By Peter Bailis - August 26, 2021
Despite a recent proliferation of tools in the modern data stack, it’s unclear whether we’re seeing an unbundling of data tooling into many separate layers, or the first steps towards consolidation of data tools. The answer has a huge impact on end users of modern analytics.
Architecturally, modern data stacks look much different than they did even five years ago. We’ve seen an explosion of new types of tools for managing data, including dedicated systems for data pipelines, transformations, catalogs and governance, metrics definitions, data observability, and reverse ETL. While many of these ideas are not strictly new, their latest, cloud-native incarnations are enjoying unprecedented degrees of popularity and attention.
One popular interpretation of this explosion of data tools is that we are witnessing the “unbundling” of the data stack.
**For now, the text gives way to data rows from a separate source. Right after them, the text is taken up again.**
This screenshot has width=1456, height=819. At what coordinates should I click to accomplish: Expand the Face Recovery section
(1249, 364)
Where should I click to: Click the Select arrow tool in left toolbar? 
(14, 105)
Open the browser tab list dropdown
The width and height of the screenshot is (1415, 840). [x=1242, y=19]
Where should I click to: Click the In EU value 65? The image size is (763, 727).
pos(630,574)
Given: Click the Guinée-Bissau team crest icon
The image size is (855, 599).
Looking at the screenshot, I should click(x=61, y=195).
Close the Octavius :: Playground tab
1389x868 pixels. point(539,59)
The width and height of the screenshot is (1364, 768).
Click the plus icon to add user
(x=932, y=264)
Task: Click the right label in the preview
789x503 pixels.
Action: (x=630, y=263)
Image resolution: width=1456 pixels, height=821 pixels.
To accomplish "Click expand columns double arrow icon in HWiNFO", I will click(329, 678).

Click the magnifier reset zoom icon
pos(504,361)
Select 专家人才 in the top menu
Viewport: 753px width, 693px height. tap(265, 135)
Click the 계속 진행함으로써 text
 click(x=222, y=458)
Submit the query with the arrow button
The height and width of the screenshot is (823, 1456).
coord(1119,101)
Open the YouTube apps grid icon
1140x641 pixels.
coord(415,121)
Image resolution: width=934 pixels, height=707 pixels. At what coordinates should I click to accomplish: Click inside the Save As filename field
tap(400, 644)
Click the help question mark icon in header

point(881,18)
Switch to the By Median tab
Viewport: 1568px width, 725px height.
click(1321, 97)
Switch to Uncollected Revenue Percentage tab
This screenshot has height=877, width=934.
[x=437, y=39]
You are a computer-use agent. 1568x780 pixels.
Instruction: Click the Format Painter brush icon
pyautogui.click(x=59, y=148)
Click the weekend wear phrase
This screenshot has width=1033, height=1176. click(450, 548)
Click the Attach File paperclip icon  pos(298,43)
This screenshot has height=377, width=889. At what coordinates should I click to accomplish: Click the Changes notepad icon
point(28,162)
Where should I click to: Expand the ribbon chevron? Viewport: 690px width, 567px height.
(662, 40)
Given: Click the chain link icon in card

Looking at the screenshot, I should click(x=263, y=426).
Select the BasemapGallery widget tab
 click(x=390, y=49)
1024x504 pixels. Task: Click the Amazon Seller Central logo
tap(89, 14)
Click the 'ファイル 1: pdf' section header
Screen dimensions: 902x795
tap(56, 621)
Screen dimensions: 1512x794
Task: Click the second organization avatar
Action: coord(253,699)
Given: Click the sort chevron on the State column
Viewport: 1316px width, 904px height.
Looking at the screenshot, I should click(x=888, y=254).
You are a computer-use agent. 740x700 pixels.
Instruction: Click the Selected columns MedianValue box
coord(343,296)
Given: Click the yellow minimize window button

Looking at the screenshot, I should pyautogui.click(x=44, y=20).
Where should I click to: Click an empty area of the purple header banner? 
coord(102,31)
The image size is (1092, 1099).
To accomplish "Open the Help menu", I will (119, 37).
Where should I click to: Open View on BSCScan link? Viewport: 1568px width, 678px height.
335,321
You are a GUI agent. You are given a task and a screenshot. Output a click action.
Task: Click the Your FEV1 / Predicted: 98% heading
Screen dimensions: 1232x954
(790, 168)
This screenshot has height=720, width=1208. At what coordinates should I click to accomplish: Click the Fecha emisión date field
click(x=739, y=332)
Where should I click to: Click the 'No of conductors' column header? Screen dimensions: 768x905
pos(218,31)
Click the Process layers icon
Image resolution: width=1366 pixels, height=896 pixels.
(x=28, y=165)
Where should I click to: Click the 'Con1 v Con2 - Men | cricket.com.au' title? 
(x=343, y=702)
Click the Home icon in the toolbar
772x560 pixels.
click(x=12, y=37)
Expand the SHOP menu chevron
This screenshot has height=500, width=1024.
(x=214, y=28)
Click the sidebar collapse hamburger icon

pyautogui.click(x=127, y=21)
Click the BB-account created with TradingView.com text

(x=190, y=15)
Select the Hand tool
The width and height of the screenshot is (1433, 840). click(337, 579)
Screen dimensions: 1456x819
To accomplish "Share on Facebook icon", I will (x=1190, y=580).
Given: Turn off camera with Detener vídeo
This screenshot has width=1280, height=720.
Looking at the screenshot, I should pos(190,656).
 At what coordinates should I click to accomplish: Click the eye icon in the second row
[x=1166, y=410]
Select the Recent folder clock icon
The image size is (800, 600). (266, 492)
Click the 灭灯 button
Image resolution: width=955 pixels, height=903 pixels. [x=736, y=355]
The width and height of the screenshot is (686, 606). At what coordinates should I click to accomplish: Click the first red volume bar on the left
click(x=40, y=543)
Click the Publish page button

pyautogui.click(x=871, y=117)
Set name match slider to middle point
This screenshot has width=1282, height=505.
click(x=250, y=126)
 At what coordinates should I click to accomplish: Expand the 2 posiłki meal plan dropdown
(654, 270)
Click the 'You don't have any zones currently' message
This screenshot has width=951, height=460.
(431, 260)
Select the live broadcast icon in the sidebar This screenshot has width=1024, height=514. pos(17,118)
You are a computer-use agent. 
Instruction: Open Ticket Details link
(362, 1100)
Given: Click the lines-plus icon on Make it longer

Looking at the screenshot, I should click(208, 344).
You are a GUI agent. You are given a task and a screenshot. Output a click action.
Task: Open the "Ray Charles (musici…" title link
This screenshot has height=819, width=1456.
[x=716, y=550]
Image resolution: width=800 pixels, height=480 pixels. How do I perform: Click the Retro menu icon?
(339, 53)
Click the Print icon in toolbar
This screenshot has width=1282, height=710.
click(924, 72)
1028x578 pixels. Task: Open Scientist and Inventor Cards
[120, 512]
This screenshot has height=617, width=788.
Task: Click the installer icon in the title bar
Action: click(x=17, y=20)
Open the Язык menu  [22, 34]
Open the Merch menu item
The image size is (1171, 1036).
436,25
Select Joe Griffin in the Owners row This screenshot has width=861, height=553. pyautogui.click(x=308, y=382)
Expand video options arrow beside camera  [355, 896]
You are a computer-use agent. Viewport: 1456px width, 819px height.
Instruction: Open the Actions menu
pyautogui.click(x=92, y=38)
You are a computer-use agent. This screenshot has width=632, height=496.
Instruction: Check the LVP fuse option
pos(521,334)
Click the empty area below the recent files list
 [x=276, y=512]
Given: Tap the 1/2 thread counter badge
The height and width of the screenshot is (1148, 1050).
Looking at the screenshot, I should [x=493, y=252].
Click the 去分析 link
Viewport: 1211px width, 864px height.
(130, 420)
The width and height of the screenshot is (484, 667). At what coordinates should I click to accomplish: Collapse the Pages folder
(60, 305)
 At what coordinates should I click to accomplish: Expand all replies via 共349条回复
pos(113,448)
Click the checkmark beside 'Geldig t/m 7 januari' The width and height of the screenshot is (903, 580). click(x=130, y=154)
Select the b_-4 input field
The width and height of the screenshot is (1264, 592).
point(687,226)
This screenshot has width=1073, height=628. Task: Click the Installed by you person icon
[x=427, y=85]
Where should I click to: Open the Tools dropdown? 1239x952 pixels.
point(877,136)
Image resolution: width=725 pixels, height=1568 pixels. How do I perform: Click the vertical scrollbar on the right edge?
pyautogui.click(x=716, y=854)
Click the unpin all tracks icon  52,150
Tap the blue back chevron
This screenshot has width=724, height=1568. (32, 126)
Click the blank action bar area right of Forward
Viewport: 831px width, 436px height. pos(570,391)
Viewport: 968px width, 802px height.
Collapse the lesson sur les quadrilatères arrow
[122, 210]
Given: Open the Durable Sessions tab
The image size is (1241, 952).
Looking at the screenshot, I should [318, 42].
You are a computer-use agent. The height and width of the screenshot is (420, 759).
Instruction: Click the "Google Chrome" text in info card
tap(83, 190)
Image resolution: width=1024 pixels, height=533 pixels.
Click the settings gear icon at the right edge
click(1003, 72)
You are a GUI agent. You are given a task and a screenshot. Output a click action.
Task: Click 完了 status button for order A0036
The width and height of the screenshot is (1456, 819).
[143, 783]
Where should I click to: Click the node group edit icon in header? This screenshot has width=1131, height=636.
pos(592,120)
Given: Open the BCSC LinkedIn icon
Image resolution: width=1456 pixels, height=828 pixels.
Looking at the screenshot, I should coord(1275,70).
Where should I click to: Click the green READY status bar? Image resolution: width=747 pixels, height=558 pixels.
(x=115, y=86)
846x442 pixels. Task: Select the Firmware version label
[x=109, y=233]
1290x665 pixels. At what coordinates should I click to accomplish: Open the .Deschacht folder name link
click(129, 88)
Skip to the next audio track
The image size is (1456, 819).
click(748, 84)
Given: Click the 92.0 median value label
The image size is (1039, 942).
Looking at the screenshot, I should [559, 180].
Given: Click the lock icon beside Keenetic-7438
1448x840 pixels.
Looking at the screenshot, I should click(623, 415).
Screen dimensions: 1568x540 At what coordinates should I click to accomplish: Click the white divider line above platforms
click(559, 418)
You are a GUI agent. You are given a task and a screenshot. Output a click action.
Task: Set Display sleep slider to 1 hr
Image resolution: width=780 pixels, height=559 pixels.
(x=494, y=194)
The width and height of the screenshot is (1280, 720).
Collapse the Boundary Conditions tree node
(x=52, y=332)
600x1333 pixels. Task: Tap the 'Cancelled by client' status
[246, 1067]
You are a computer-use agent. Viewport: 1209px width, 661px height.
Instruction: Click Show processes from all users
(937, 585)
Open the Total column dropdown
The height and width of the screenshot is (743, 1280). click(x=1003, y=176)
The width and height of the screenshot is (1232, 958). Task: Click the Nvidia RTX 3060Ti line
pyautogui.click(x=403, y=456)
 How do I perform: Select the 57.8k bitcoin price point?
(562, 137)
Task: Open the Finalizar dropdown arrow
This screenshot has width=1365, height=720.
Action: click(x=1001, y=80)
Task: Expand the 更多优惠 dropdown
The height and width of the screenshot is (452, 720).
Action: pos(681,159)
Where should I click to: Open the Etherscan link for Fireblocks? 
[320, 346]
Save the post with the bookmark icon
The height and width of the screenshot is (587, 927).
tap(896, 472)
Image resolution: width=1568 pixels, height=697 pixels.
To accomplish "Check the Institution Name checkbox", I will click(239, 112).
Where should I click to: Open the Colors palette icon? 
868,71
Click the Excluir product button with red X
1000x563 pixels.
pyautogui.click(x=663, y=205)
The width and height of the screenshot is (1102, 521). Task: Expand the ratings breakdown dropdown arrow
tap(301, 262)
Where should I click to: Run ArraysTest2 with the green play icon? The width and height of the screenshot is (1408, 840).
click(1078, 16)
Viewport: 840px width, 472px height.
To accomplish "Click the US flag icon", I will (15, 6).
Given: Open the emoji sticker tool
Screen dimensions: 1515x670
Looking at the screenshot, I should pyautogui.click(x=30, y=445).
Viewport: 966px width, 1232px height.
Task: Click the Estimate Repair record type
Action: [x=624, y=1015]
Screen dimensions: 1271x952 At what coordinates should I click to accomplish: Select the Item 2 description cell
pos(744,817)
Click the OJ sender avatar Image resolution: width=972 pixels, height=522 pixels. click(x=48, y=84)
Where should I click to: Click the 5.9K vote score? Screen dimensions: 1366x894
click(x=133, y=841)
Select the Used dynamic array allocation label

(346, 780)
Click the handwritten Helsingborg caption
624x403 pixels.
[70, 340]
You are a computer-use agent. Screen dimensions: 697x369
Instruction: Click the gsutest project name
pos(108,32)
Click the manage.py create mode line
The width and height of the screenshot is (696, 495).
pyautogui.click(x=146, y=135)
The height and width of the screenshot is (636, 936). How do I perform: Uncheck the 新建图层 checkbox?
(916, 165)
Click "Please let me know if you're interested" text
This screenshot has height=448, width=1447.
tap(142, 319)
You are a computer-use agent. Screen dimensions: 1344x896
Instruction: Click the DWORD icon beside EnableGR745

Under this interpretation, classically monolithic data tools like data warehouses are being dismantled into constituent parts. These parts are in turn more modular and higher quality than their predecessors. For example, instead of bundling data movement and data transformation within a single ETL tool, we can utilize tools that are specialized for each (e.g., Fivetran and dbt).
This “unbundling” thesis is attractive in that it accurately captures the sheer amount of interest and engagement with the modern data stack – and points towards a more “open” future. This is arguably in users’ best interests, as it allows more flexible choice and less lock-in than quasi-open, vendor-controlled standards like LookML. Moreover, it points towards a future of open innovation, experimentation, and excitement.
However, it’s also possible that this “unbundling” represents a temporary state of affairs. Specifically, under this alternative thesis – which we’ll call “consolidation” – the proliferation of data tools today reflects what will ultimately become a standard set of features within just a few discrete, consolidated layers of the data stack.
Consider the following analytics workflow:
Entire product categories today are devoted to solving each of these steps, and many steps require multiple platforms to solve. This has a huge impact on consumers, who not only need to purchase, provision, monitor, and manage 10+ different tools to complete this workflow, but they must also move data from SaaS provider to provider as it is processed, transformed, and computed.
Contrast this state of affairs with an idealized world in which the above processes are consolidated into a small set of large services:
Such a two-tier consolidated architecture is in theory far simpler and easier for users. Data-driven work is performed in a limited number of platforms. This enables greater impact of data within an organization, less data movement, and greater economies of scale.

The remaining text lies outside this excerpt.